Il s’ensuit que la requête doit être rejetée comme étant manifestement mal fondée, au sens de l’article 35 §§ 3 et 4 de la Convention.

Au vu de ce qui précède, la Cour estime également qu’il y a lieu de mettre fin à l’application de l’article 29 § 3 de la Convention.

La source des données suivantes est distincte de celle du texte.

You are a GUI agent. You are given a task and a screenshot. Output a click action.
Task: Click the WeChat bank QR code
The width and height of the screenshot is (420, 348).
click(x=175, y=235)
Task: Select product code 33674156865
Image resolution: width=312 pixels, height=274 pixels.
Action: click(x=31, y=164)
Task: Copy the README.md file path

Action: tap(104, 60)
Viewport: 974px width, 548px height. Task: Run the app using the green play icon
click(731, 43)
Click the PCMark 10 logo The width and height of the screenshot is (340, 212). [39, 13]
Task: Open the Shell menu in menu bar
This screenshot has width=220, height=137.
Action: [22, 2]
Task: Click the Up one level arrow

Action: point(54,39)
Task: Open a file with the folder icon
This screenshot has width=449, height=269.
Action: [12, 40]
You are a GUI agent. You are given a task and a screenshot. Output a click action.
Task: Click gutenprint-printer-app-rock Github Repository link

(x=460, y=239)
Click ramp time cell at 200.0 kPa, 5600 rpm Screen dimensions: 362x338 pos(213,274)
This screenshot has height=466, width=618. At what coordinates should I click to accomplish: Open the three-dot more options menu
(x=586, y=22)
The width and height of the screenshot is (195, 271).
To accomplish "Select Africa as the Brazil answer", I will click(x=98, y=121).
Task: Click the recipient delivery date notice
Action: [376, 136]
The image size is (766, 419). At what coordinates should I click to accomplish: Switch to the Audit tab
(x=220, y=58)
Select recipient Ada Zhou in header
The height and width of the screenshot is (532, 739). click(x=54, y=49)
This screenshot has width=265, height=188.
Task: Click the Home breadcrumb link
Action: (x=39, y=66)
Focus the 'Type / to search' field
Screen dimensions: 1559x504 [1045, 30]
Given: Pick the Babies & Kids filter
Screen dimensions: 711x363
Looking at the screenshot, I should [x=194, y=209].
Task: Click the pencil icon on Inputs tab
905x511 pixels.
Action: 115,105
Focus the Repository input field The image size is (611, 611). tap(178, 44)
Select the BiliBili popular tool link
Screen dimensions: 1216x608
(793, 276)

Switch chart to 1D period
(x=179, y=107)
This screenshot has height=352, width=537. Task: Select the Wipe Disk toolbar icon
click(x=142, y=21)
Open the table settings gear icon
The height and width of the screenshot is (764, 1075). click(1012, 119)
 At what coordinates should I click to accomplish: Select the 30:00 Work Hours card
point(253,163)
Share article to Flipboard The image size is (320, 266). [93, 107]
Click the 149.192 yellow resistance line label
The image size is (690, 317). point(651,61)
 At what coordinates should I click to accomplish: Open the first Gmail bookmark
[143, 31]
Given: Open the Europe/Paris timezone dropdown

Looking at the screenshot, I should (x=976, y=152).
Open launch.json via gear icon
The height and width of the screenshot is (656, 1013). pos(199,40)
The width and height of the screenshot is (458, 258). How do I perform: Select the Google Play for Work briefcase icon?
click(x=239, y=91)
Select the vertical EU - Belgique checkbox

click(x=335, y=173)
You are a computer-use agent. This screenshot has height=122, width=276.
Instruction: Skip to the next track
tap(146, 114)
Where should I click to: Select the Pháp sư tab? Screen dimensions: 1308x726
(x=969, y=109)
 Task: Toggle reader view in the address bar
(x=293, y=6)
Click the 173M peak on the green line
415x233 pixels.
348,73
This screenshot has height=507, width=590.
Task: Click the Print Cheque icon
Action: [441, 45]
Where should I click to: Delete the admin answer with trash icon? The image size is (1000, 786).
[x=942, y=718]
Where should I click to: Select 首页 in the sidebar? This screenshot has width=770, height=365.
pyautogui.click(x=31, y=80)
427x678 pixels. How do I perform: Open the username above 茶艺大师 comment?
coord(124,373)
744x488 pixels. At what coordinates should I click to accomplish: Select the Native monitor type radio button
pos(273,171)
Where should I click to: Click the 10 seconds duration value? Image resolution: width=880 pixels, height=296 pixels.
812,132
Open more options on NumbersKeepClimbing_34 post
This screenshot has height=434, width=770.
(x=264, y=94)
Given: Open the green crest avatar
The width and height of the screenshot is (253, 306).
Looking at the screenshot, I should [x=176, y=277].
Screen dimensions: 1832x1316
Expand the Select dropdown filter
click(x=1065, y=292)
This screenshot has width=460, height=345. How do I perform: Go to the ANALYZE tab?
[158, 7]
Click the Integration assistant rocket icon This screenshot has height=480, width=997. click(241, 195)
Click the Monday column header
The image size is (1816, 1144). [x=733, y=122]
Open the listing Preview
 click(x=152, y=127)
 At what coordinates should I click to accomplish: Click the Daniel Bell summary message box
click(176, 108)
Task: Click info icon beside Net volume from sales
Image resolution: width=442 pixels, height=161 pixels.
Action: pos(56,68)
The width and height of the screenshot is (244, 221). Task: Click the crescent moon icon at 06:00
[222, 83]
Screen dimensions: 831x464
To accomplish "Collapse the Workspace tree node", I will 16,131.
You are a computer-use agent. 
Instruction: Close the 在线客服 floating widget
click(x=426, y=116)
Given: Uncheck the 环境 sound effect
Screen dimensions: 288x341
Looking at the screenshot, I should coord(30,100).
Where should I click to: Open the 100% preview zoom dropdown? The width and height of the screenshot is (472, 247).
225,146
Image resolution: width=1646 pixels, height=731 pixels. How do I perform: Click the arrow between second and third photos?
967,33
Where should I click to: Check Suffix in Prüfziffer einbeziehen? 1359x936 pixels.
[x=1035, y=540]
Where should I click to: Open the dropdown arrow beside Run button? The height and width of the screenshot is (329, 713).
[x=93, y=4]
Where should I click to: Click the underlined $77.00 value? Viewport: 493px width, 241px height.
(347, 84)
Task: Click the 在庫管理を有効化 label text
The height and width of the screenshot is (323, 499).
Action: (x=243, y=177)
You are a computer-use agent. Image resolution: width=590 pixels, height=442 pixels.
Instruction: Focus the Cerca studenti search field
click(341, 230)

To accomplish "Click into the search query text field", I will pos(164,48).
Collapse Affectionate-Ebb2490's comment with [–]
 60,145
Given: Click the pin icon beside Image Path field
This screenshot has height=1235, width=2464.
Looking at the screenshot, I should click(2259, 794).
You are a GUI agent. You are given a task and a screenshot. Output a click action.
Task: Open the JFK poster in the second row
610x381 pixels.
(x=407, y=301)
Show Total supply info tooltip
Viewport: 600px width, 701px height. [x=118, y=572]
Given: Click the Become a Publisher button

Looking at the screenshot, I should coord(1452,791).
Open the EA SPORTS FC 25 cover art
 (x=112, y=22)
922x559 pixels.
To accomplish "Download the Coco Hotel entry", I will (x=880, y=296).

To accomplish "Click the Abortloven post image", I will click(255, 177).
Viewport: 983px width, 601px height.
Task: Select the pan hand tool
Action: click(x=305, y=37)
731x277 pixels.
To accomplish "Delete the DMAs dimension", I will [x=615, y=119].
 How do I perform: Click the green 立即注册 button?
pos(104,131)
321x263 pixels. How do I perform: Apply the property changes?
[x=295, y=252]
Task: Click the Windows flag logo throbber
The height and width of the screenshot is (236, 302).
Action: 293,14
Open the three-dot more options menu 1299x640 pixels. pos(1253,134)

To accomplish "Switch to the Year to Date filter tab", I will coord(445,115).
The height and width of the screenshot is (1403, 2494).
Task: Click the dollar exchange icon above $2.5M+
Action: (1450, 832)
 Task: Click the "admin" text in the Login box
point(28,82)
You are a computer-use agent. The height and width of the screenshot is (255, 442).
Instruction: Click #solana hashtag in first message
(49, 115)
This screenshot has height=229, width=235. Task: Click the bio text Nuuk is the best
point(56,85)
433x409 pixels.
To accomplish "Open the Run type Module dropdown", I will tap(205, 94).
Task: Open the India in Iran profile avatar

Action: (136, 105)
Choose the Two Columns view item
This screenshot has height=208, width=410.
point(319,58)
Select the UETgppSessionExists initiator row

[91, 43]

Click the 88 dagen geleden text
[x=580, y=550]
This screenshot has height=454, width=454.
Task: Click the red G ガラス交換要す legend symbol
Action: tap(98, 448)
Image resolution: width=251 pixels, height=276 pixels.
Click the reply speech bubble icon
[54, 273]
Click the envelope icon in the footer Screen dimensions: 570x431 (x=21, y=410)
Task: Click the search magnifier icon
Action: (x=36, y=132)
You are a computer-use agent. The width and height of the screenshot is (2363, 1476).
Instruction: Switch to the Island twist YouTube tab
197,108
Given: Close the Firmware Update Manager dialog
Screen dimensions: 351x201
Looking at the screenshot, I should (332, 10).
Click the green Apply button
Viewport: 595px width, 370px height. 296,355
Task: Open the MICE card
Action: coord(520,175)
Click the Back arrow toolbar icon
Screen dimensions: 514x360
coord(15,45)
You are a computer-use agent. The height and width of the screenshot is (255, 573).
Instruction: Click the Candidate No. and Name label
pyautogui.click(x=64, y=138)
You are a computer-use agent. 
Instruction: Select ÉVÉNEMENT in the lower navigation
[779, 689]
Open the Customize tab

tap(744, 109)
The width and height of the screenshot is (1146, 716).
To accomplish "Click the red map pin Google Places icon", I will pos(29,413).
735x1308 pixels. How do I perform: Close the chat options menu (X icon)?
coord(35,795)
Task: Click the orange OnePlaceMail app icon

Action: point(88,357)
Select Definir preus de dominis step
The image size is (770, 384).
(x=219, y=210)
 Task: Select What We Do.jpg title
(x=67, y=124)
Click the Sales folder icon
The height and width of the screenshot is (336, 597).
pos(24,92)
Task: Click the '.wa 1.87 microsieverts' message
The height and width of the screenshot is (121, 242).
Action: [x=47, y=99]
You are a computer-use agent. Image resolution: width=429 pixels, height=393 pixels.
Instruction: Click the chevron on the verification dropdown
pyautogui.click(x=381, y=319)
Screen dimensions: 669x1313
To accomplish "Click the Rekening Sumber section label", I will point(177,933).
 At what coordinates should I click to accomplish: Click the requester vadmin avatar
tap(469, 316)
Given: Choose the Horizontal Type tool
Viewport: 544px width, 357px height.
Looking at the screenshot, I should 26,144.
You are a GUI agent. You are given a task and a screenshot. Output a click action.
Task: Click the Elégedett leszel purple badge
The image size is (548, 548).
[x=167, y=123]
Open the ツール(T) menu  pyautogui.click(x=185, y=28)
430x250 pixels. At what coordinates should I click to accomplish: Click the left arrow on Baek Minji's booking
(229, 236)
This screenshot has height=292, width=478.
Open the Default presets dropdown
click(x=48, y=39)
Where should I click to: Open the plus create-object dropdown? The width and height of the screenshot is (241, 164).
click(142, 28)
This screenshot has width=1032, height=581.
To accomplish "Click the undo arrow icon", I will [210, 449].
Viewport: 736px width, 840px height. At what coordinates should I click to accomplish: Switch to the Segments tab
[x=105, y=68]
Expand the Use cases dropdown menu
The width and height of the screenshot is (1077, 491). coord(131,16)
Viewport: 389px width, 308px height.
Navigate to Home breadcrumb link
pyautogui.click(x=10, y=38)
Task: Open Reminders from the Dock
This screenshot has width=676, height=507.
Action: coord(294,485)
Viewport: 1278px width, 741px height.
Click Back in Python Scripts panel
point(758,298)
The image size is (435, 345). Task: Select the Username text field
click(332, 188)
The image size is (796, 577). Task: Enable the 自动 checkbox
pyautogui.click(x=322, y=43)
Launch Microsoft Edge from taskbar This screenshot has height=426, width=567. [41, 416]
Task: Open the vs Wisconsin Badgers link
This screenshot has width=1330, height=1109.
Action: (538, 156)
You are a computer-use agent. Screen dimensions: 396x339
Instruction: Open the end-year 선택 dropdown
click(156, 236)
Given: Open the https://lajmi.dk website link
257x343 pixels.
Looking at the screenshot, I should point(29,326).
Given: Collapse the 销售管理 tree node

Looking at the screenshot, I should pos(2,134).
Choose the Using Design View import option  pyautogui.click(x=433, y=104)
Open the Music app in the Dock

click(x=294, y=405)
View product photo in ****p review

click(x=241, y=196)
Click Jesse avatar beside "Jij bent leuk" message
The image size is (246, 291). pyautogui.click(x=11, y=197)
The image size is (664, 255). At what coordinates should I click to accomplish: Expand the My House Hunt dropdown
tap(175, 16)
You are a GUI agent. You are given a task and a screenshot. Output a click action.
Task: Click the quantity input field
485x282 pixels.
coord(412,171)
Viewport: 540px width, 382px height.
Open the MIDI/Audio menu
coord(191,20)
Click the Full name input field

Par ces motifs, la Cour, à l’unanimité,

Déclare la requête irrecevable.

S. Naismith J.-P. Costa
Greffier adjoint Président


[1] Selon la littérature médicale, cette maladie, qu’on retrouve principalement chez les alcooliques chroniques et les mal nourris, consiste en une combinaison du syndrome de Korsakoff, qui provoque la confusion, l’aphonie et l’affabulation, et d’encéphalopathie de Wernicke, qui entraîne une paralysie des yeux, un nystagmus, le coma, voire la mort, si le patient n’est pas dûment traité. Cet état est considéré comme résultant, en principe, d’une carence chronique en thiamine, substance qui participe au métabolisme du glucose, étant entendu qu’en cas de pareille carence toute activité qui nécessite la métabolisation du glucose peut entraîner la maladie de Wernicke-Korsakoff. Le traitement le plus courant consiste à injecter de la thiamine par intraveineuse ou intramusculaire pour ralentir la maladie, puis un traitement à long terme, à base de pastilles orales, pour le rétablissement.